Now that the dust of the New Year approaching and coming has settled, it's time to nestle back up to our work schedules, battling the tough task of writing a seven, without needing to scratch out a six before hand. It’s life as usual, but let's not forgot those goals we’re all reminded to set sometime in early December, the “r” word of course.
Culture demands resolutions be set around this time, in fact this is a post-Christmas season for our culture: marketing for items like planners and exercise equipment are tailored around it, our colleagues and friends come eager to wish a "happy new year" only to follow up with questions about the big changes in our plans.
Here is what the world is telling you a resolution is: to firmly and decisively take action on something, the action of solving a something lingering as a problem in our lives that we overcome. And in our culture's true fashion, we set these resolutions in a grand way to gain greatly as an individual, rather than maybe trim where we need. The two main elements of resolutions our culture fails to mention are as follows:
1) PLANNING: the forcing of our hand to set and have resolutions doesn’t necessarily come with the requirement of planning, and Godly planning at that.

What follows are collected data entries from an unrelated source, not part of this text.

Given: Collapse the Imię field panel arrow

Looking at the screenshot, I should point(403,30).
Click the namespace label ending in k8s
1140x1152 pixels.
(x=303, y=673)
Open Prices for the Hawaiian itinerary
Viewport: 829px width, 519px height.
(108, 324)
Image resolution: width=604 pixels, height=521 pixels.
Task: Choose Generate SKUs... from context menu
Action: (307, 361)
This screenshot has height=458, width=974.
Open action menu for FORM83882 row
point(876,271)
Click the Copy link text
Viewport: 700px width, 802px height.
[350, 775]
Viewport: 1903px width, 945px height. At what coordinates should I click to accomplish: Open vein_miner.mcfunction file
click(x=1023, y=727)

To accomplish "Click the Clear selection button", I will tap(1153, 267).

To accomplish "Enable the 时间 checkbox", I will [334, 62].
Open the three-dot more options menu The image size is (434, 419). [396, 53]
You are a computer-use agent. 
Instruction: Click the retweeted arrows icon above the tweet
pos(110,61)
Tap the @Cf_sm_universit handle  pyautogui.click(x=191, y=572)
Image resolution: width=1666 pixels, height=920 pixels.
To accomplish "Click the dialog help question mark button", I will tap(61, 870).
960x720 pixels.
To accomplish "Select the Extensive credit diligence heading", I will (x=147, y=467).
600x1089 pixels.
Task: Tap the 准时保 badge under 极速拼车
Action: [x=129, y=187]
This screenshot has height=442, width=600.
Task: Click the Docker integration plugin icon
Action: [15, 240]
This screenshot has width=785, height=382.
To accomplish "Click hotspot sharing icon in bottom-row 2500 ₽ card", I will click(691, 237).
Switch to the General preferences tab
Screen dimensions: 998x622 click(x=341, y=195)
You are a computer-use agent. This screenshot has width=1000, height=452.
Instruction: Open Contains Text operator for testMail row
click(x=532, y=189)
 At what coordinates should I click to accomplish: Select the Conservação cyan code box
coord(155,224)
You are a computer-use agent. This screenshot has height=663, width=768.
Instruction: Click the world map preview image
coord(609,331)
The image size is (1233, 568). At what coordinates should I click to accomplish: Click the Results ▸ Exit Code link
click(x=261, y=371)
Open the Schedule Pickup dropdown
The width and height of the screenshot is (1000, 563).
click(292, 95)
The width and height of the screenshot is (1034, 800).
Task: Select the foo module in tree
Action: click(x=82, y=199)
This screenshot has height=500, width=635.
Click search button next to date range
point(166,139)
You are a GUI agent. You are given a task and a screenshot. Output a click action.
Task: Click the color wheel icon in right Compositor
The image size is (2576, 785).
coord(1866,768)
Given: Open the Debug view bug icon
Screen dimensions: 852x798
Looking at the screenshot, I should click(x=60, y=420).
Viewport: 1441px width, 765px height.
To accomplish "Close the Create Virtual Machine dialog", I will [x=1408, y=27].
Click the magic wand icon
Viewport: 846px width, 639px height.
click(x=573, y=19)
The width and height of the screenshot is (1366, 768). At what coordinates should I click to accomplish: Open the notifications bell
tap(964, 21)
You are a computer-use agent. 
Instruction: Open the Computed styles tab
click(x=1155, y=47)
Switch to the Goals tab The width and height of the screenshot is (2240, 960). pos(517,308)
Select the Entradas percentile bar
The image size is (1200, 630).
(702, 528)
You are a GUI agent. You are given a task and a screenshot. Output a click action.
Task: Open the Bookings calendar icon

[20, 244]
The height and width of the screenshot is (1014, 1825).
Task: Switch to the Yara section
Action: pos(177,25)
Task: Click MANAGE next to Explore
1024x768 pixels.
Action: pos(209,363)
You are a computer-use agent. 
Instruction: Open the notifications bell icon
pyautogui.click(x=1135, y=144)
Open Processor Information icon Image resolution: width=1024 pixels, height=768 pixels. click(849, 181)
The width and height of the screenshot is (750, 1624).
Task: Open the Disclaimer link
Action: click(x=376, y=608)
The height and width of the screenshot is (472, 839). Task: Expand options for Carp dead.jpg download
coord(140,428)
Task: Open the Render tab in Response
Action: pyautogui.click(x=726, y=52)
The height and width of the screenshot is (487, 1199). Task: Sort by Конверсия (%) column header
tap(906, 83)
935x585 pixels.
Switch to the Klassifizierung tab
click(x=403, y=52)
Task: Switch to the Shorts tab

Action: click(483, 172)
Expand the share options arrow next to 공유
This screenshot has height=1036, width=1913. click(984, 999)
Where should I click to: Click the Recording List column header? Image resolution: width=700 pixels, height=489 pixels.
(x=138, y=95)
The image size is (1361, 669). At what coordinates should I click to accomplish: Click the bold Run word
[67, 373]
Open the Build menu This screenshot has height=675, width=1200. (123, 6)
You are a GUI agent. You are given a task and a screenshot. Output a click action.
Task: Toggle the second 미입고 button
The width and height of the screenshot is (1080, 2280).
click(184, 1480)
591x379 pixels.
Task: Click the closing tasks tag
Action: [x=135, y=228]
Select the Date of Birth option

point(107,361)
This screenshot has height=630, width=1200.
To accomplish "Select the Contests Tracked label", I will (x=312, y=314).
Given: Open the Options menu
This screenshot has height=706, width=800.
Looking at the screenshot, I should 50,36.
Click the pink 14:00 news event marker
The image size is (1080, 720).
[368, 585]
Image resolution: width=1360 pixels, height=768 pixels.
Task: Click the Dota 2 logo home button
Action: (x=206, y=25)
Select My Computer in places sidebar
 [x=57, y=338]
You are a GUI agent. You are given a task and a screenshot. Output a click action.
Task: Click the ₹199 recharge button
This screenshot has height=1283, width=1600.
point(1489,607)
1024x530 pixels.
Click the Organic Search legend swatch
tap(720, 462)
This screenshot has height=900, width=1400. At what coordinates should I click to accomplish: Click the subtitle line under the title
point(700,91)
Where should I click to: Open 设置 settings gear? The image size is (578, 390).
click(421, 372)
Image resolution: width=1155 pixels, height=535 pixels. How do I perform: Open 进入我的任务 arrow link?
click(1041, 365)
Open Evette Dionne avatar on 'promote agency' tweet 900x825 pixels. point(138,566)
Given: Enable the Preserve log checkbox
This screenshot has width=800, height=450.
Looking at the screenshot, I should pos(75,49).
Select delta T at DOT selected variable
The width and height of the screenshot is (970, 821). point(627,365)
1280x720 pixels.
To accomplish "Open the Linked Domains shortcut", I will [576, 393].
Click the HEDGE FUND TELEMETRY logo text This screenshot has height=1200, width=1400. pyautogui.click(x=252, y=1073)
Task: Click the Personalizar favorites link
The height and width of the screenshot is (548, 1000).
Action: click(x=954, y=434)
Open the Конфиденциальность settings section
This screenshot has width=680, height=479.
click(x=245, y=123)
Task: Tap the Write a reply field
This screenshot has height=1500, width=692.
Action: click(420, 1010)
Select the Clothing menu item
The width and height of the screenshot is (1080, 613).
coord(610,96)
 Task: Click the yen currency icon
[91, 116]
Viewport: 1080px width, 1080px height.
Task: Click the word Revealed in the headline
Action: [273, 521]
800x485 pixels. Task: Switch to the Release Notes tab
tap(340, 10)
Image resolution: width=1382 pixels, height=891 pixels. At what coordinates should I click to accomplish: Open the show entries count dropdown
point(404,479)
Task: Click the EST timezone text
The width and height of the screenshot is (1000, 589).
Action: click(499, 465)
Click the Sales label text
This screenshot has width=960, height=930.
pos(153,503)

2) DO or DO NOT: the cultural definition of a resolution leaves half of the defining purpose of a resolution out of the mix, which is not only the firm decision to do something, but also is the firm decision to not do something. Our culture has a daunting idea that we can only become better by adding to our list of accomplishments. Have you ever noticed that so many of the resolutions set are totally ignored and forgotten about; failed rather quickly? And the resolutions that fail seem to really affect how an individual feels about whether or not they can accomplish anything at all? This is the result of either not planning, not seeing a resolution as a healthy loss rather than a gain, or a combination of both.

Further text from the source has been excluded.